The provider doesn't seem to understand that volumes inherit from `volume.XYZ` keys on the pool

stgraber commented 4 months ago

I've noticed OpenTofu getting pretty confused about a volume.zfs.remove_snapshots=true config key appearing on a volume that's defined in terraform. That's because the config key was set on the parent storage pool and so propagated to the new volume.

That's normal and we definitely don't want terraform to try to rectify this by deleting and re-creating the volume as it attempted here :)

maveonair commented 4 months ago

This key could be probably added here: https://github.com/lxc/terraform-provider-incus/blob/main/internal/storage/resource_storage_pool.go#L337-L372

stgraber commented 4 months ago

Isn't that the list of computed pool keys as opposed to inherited keys on the volumes and buckets?

maveonair commented 4 months ago

Isn't that the list of computed pool keys as opposed to inherited keys on the volumes and buckets?

In other words, you first created the pool without Terraform/OpenTofu and then imported it with Terraform/OpenTofu?

How can I reproduce your setup to get the same issue?

stgraber commented 4 months ago

incus storage pool create foo zfs volume.zfs.remove_snapshots=true`

And then have Terraform create a new storage volume using that foo storage pool.

adamcstephens commented 4 months ago

Does this same behavior happen if the pool is created with a tf resource?

stgraber commented 4 months ago

Good question, though not really relevant as the case I was dealing with was one where Incus is acting as a cloud, so the TF user doesn't have any control on the storage pools, they get an empty project and can only create project-tied resources.

stgraber commented 4 months ago

stgraber@castiana:~/demo/test$ tofu apply

OpenTofu used the selected providers to generate the following execution plan. Resource actions are indicated with the following symbols:
  + create

OpenTofu will perform the following actions:

  # incus_storage_pool.test will be created
  + resource "incus_storage_pool" "test" {
      + config = {
          + "volume.zfs.remove_snapshots" = "true"
        }
      + driver = "zfs"
      + name   = "test"
    }

  # incus_volume.test will be created
  + resource "incus_volume" "test" {
      + config       = {
          + "size" = "20GiB"
        }
      + content_type = "block"
      + location     = (known after apply)
      + name         = "test"
      + pool         = "test"
      + target       = (known after apply)
      + type         = "custom"
    }

Plan: 2 to add, 0 to change, 0 to destroy.

Do you want to perform these actions?
  OpenTofu will perform the actions described above.
  Only 'yes' will be accepted to approve.

  Enter a value: yes

incus_storage_pool.test: Creating...
incus_storage_pool.test: Creation complete after 1s [name=test]
incus_volume.test: Creating...
╷
│ Error: Provider produced inconsistent result after apply
│ 
│ When applying changes to incus_volume.test, provider "provider[\"registry.opentofu.org/lxc/incus\"]" produced an unexpected new value: .config: new element "zfs.remove_snapshots" has appeared.
│ 
│ This is a bug in the provider, which should be reported in the provider's own issue tracker.
╵
stgraber@castiana:~/demo/test$ cat main.tf 
terraform {
  required_providers {
    incus = {
      source  = "lxc/incus"
      version = "0.1.1"
    }
  }
}

resource "incus_storage_pool" "test" {
  name   = "test"

Prompt: Translate this sentence from the Incus provider thread into Spanish: "That's because the config key was set on the parent storage pool and so propagated to the new volume." The records are not needed.

Provided data:
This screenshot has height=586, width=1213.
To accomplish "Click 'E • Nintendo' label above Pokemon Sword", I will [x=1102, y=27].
* * *
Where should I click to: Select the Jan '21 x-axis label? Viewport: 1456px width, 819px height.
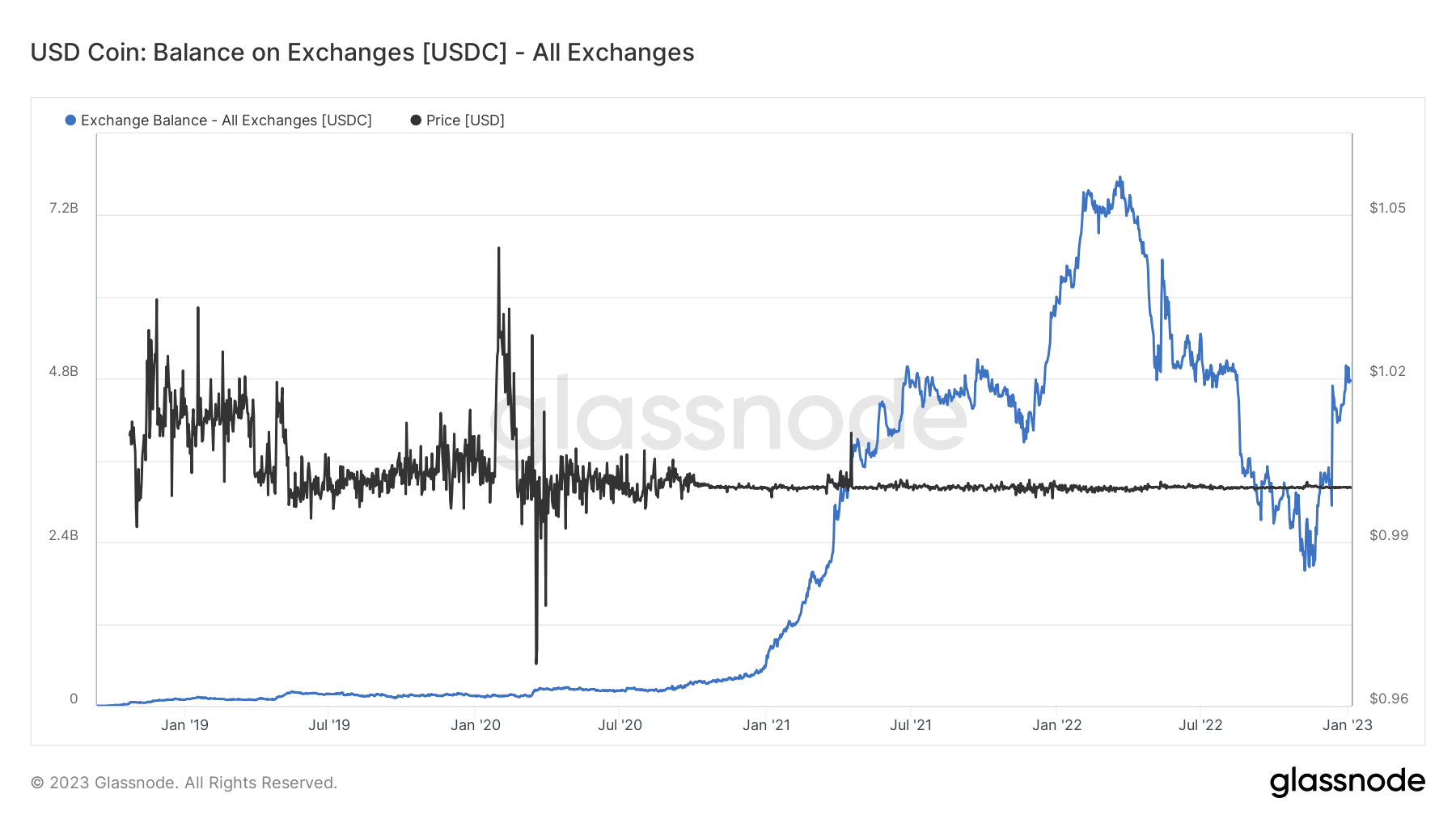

Solved problem: Eso se debe a que la clave de configuración se estableció en el pool de almacenamiento padre y, por lo tanto, se propagó al nuevo volumen.